PRAIRIE COUNTRY: An assortment of animals abound at Doyon, N.D., farm
DOYON, N.D. --Bob Nelson and Marte Stensil-Holen are counting on a diversified livestock operation to help them narrow their focus. The Doyon couple hopes that by raising a few sheep, goats hogs, horses and hens, they will determine the livestock...
DOYON, N.D. --Bob Nelson and Marte Stensil-Holen are counting on a diversified livestock operation to help them narrow their focus.
The Doyon couple hopes that by raising a few sheep, goats hogs, horses and hens, they will determine the livestock market that will be the most profitable.
"You've got to have them for a few years so you can pencil it out to see what will give you the most income," Nelson said. Nelson and Stensil-Holen began raising livestock after they married in 2001 and moved out to a farmstead they call Tangle Tree Ranch.
They operate Tangle Tree Ranch as a hobby while they work day jobs as special education paraprofessionals at Four Winds School at Fort Totten, N.D., but hope to become full-time farmers.
"We both grew up on farms and we enjoy the way of life," said Nelson.
Stensil-Holen, who grew up on a farm in Norway, said that when she lived in a Norway city after she graduated from college she got so lonesome for the farm that she asked a stranger who owned nearby land if she could pick rocks for him.
"When you work on a farm it seems like honest work," said Nelson's son Tim Hoffarth. The 18-year-old helps build the farm fences, feed the animals and enjoys working around the family's Dole horses.
Nelson and Stensil-Holen have 17 horses, mostly of them Dole or Dole crossbreds. Seven of the purebred Doles are the offspring of two mares and a stallion they imported from Norway. The couple decided to start raising Dole horses after they took one that Marte had brought back with her from Norway to the Valley City (N.D.) Winter Shows and a horse owner expressed interest in having his mare bred to a Dole.

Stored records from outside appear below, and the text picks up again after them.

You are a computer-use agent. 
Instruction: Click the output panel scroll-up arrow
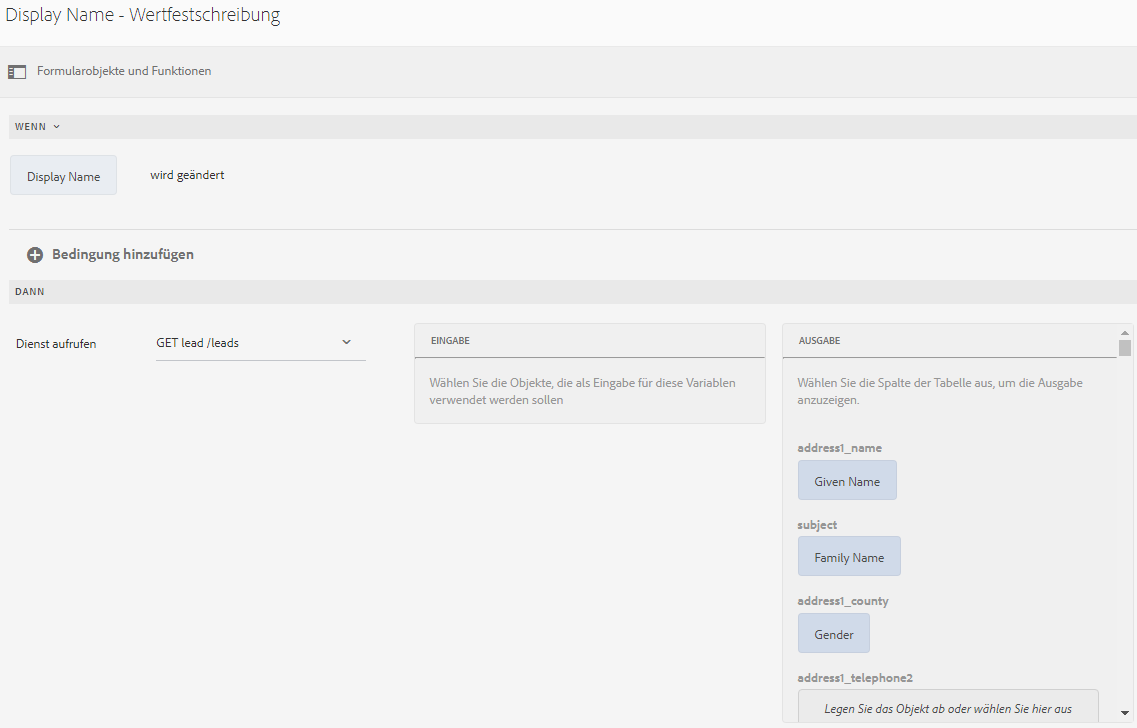(1125, 333)
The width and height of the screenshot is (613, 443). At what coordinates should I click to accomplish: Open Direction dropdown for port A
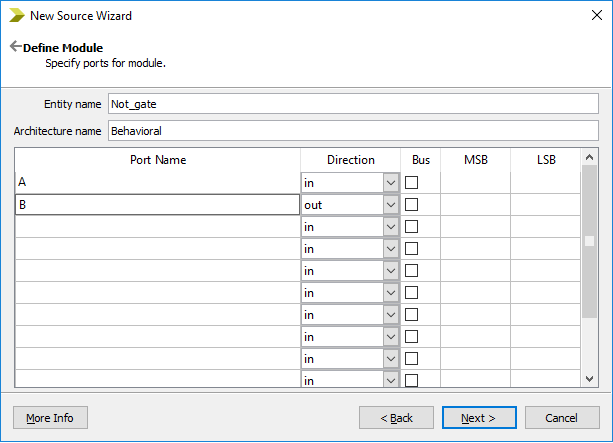pyautogui.click(x=390, y=183)
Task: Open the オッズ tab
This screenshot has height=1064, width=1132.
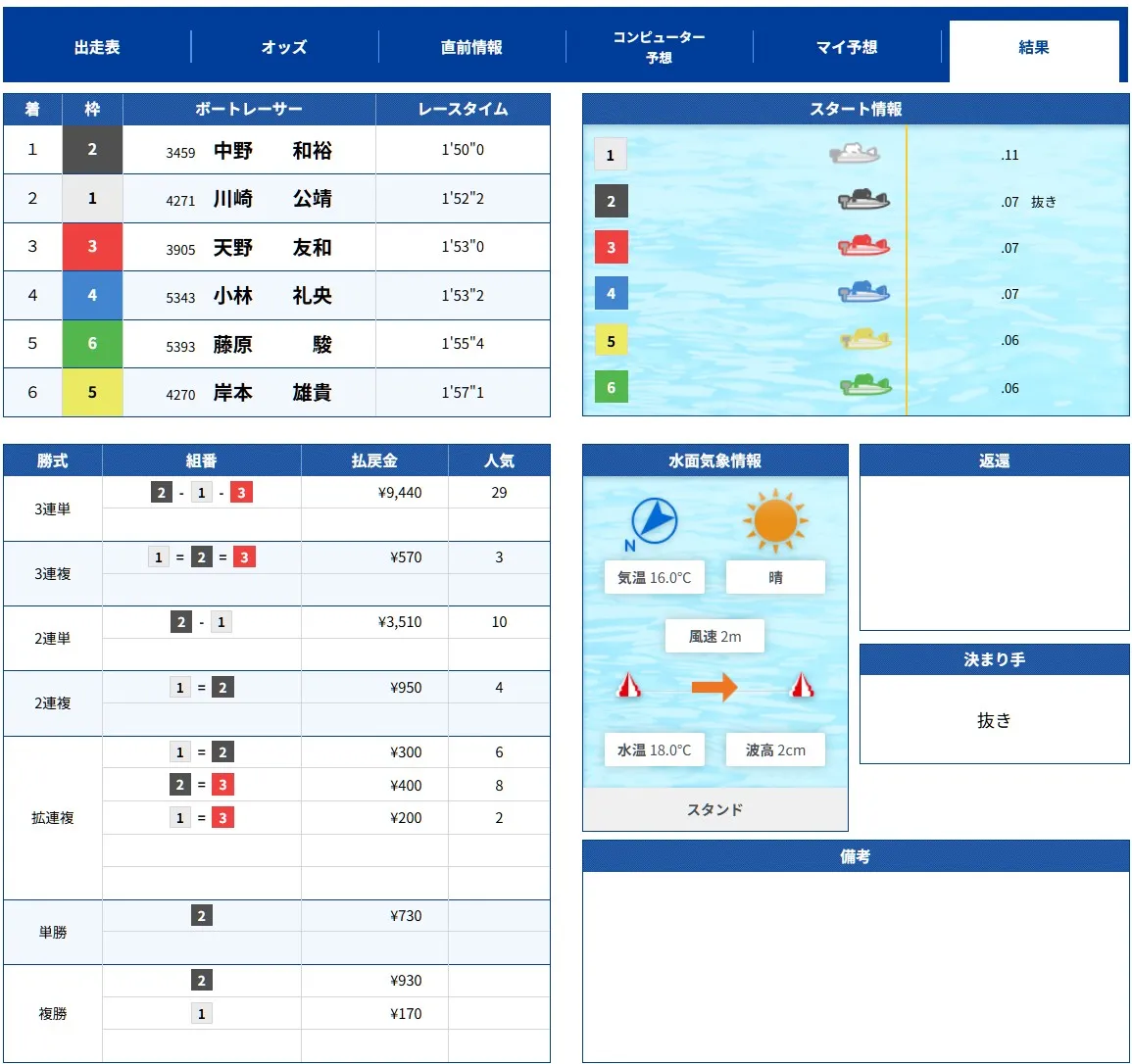Action: point(284,45)
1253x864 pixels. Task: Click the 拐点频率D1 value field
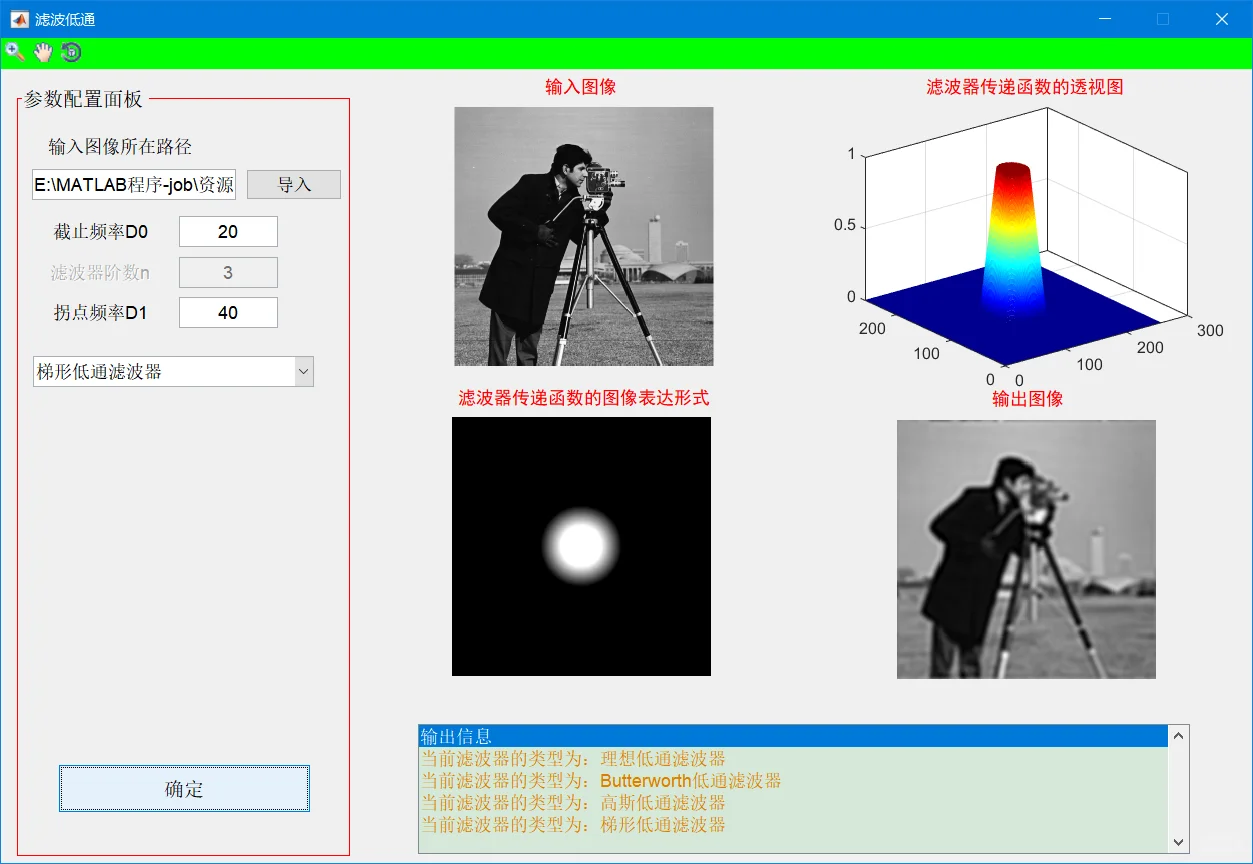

"They are an all-around horse," Bob said. "You can pull a carriage with them. You can ride them."
The couple's 10 purebred Doles and two they sold to people in Oregon and West Fargo, N.D., are the only ones they know of in the United States.
During the summer, neither the horses, beef cattle or 46 head of crossbred Boer meat goats need a lot of tending to because they are on pasture. It does take a little time, though, to collect eggs from the 20 free-range American araucana chickens that scratch around the farmyard and to feed the hogs and dairy calves Nelson and Stensil-Holen bought in late July.
The eight Holsteins, especially, require patient, hands-on work. On a recent summer day a black-and-white calf stuck its head between the slats of the wooden stall gate and reached toward the bowl of milk that Stensil-Holen held in her hands. Murmuring to the tiny Holstein bull in a mixture of English and her native Norwegian, Stensil-Holen coached the youngster on how to lap up the milk with its tongue, encouraging it by letting it suckle her fingers, then dipping them into the milk.
Nearby, Mathea watched with interest as her mom worked with the calf her daughter has named "Memoe." The brindled black and white pattern on its neck made it the obvious choice to be the bull for the farm's future dairy herd.
"It doesn't hurt to have cute livestock," Stensil-Holen said with a laugh.